Commonwealth v. Shelbert

195 Pa. Superior Ct. 209 (1961)

Commonwealth
v.
Shelbert, Appellant.

Superior Court of Pennsylvania.

Submitted March 20, 1961. June 15, 1961.

*210 Before RHODES, P.J., ERVIN, WRIGHT, WOODSIDE, WATKINS, MONTGOMERY, and FLOOD, JJ.

Leon Shelbert, appellant, in propria persona.

Sanford S. Marateck, Assistant District Attorney, and H.F. Bonno, District Attorney, for appellee.
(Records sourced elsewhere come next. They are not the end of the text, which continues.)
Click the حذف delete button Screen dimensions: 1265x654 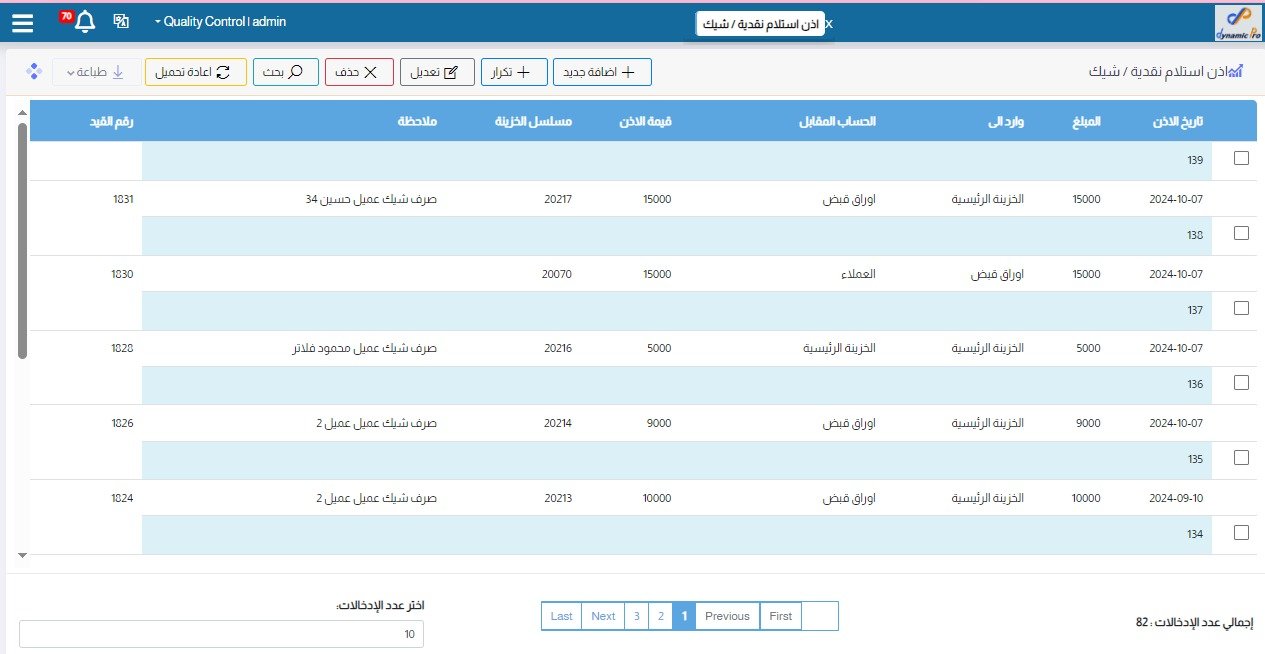click(x=358, y=72)
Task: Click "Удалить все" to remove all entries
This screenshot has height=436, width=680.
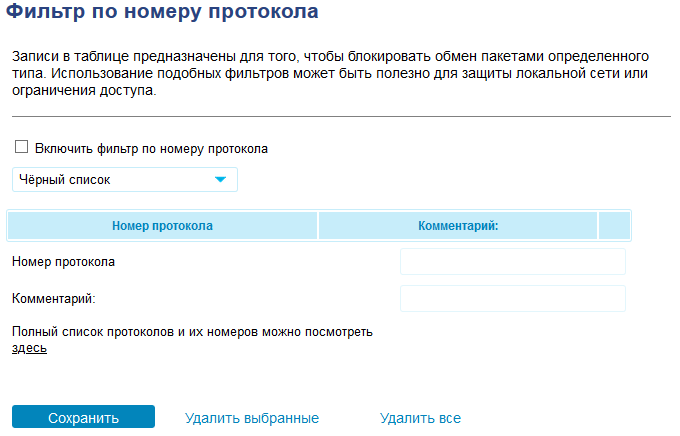Action: (x=420, y=418)
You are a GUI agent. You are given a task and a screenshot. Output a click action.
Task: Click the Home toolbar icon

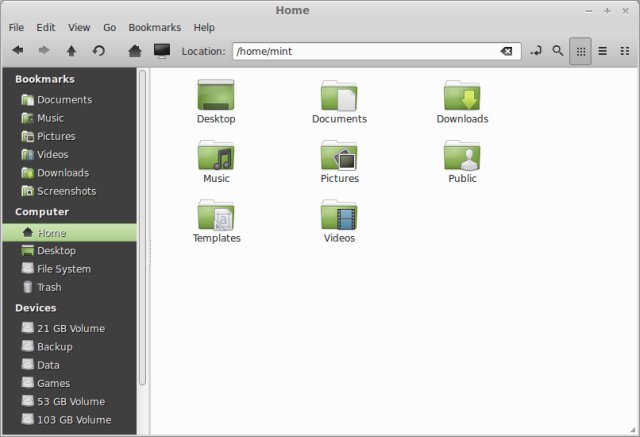(135, 50)
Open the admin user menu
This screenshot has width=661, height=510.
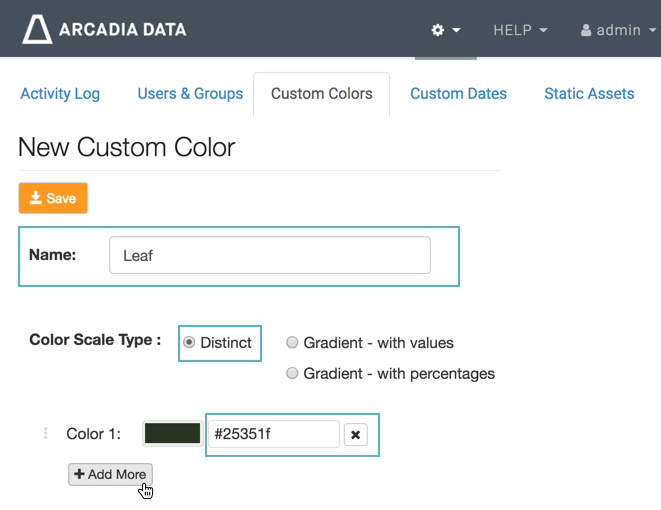(617, 30)
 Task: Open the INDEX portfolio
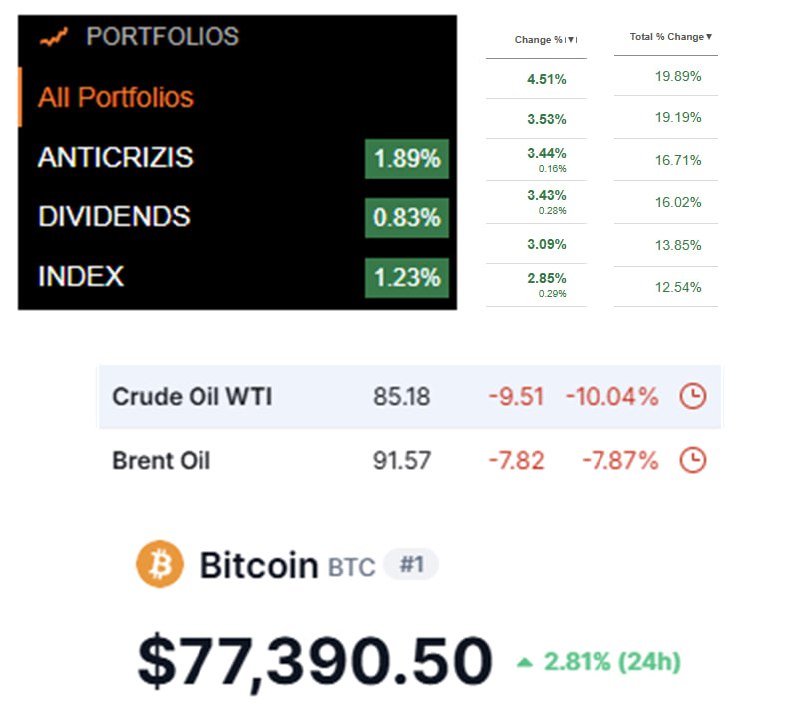pyautogui.click(x=81, y=276)
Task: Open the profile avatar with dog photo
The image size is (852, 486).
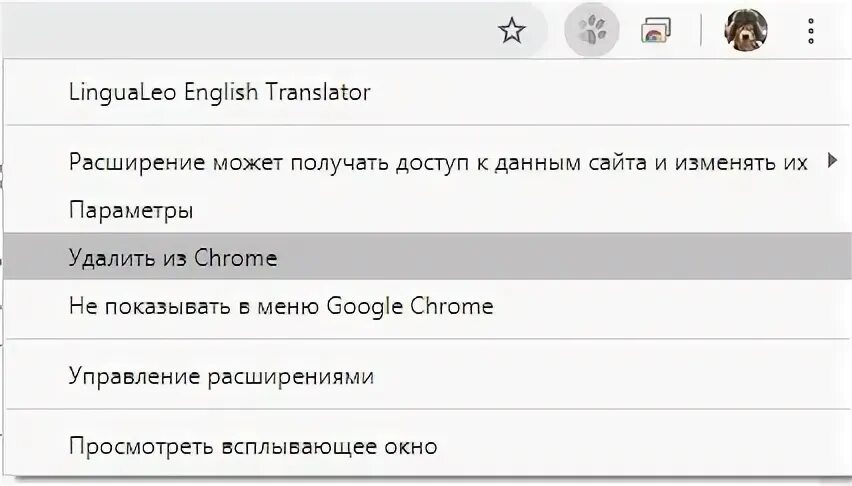Action: click(746, 31)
OPINION BY RHODES, P.J., June 15, 1961:

Defendant was found guilty by a jury on an indictment charging robbery by assault and force. Defendant's motions for new trial and in arrest of judgment were overruled, and the trial judge imposed a sentence of not less than four years nor more than eight years. On appeal to this Court, defendant Shelbert raised the *211 question whether the Commonwealth's evidence as to identification of the defendant was sufficient to sustain the conviction.

The evidence produced at the trial discloses the following: The prosecutor, John G. Fisher, of Brooklyn, New York, a former resident of Shamokin, Pennsylvania, arrived in Shamokin on the evening of July 3, 1959, for a visit. Fisher spent the afternoon and evening of July 4th drinking in various bars in Shamokin. About one o'clock in the morning on July 5th, Fisher went to Independence Street, near Liberty, and waited for a taxicab to take him to a picnic being held at Bunker Hill, adjoining the eastern limits of Shamokin. Appellant and his codefendant, John Calvin Tyson, who were strangers to Fisher, approached Fisher and inquired where he was going. Upon Fisher's informing them of his destination, appellant and Tyson replied they were also going to Bunker Hill. At the suggestion of the two defendants, all three of the men drove in a taxi to the picnic grounds. After Fisher paid the cab fare, they walked over to the picnic booths. Fisher bought some tickets at one stand, then walked over to another stand and bought a beer for himself and the two defendants.

Thereafter Fisher decided to return to Shamokin; he walked down the hill, looking for a path leading to the street below. Proceeding about fifty feet from the beer stand, and near a clump of bushes, Fisher looked back and observed the two defendants, Tyson and Shelbert, running toward him. One defendant grabbed the prosecutor and threw him to the ground; another took about $60 in bills and change from his pockets. Fisher testified that, after permitting him to get up, one of the defendants said to him, "Where is the fifty?" Fisher replied that he had no fifty. Fisher walked back to the beer stand, complained that he had just been "rolled," and then reported the matter to the police in Shamokin.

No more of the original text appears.